Henri Bah moi je veux bien répondre; c'est vraiment de la politique en actes. Ça participe de sortir justement de derrière ses écrans, de rencontrer du monde, de se saisir d'un sujet qui nous dépasse, un truc plus grand que nous, sur lequel on maîtrise peut-être pas grand chose au départ, mais collectivement, on va apprendre des choses. Et puis on va finalement devenir des acteurs et puis des décisionnaires sur un sujet qui au départ, nous était un peu flou pour nous. Et ça se fait avec des êtres humains. Dans un lieu avec en plus des choses qui, subjectivement, sont chouettes, de manger des bonnes choses. Voilà, c'est çà.

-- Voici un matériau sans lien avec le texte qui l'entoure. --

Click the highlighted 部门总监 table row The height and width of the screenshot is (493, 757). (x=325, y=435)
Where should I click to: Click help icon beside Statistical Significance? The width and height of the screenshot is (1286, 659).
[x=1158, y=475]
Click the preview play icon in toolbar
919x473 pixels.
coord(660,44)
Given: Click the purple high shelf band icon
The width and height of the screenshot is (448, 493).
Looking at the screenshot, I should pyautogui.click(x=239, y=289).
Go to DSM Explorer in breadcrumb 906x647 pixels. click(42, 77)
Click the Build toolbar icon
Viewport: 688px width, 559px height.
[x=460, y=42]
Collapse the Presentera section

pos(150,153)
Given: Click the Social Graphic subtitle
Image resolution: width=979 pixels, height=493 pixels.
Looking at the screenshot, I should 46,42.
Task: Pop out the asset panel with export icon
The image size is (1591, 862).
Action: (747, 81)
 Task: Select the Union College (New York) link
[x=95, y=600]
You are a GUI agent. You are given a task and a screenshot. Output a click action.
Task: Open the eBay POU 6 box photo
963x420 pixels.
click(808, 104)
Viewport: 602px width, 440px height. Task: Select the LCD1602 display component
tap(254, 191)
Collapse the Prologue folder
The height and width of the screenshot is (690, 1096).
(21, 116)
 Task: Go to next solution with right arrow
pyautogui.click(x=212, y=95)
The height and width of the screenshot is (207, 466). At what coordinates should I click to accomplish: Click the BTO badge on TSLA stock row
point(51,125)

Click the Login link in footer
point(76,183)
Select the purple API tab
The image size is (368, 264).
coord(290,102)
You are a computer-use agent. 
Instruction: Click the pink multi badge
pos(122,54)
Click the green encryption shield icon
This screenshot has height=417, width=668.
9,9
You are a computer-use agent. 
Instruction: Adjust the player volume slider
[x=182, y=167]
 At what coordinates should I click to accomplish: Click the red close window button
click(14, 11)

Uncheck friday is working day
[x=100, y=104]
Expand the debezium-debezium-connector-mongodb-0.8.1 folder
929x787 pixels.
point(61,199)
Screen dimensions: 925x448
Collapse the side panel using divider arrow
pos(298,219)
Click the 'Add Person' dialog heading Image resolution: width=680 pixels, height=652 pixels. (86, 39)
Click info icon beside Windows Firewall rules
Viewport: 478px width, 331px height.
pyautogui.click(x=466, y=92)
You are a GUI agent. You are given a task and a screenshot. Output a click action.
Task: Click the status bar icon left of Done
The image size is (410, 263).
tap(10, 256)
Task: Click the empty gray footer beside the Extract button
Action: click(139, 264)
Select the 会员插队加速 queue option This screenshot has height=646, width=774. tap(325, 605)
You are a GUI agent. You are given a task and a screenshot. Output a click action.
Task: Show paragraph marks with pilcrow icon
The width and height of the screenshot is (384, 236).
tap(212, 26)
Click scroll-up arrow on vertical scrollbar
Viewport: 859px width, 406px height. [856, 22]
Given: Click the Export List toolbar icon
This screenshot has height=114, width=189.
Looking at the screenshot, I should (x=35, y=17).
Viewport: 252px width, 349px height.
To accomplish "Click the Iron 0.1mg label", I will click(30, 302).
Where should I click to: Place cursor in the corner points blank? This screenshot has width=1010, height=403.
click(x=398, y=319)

Claire C’est le côté “rêve”. En fait, on est passé par une phase à un moment, de rêver à ce que cela pourrait donner en 2052. C’était la question. En fait on est dans la construction de quelque chose qui est complètement à contre-courant de ce qui se fait actuellement justement.
Et même si c'est lointain, qu'on sait pas encore par quel bout, enfin voilà qu'on est loin d'être arriver à nos critères de conventionnement. En fait, d'être dans de la construction d'un truc effectivement qui nous dépasse, mais qui est une proposition positive et pas d'être dans l'opposition à un truc qui nous arrive et essayer de venir en reaction. Là aussi, c'est une forme de réaction mais qui est sous forme de proposition et un peu de rêve quoi. Et ça, je trouve ça fait du bien parce que c'est pas souvent. On n’a pas souvent l'occasion d'être dans la création positive collective. Et comme ça, c'est chouette.
Les propos de Claire sont approuvés par toutes et tous les present.e.s.
Martine Moi j'ai un mot l'espoir, espoir, tout de suite à la première réunion, c'est ce que j'ai ressenti et c'est pour ça que je reviens et que je reviens.
Suzette Je suis d’accord avec Martine. Le travail de construction en commun pour un avenir qui me plaît et qui, est en accord avec mes valeurs et pour lesquelles je me défends, je me base sur plein d'autres sujets et avec beaucoup de positivité et pour le bien commun.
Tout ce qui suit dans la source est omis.